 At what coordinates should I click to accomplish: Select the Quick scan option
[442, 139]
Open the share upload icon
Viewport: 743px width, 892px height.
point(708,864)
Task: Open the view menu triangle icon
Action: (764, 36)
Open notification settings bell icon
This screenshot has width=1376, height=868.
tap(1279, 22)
* * *
§ Goal of the exercise: Will you print every one of the records above again, word for word and unchanged?

§ Correct response:
 At what coordinates should I click to accomplish: Select the Quick scan option
[442, 139]
Open the share upload icon
Viewport: 743px width, 892px height.
point(708,864)
Task: Open the view menu triangle icon
Action: (764, 36)
Open notification settings bell icon
This screenshot has width=1376, height=868.
tap(1279, 22)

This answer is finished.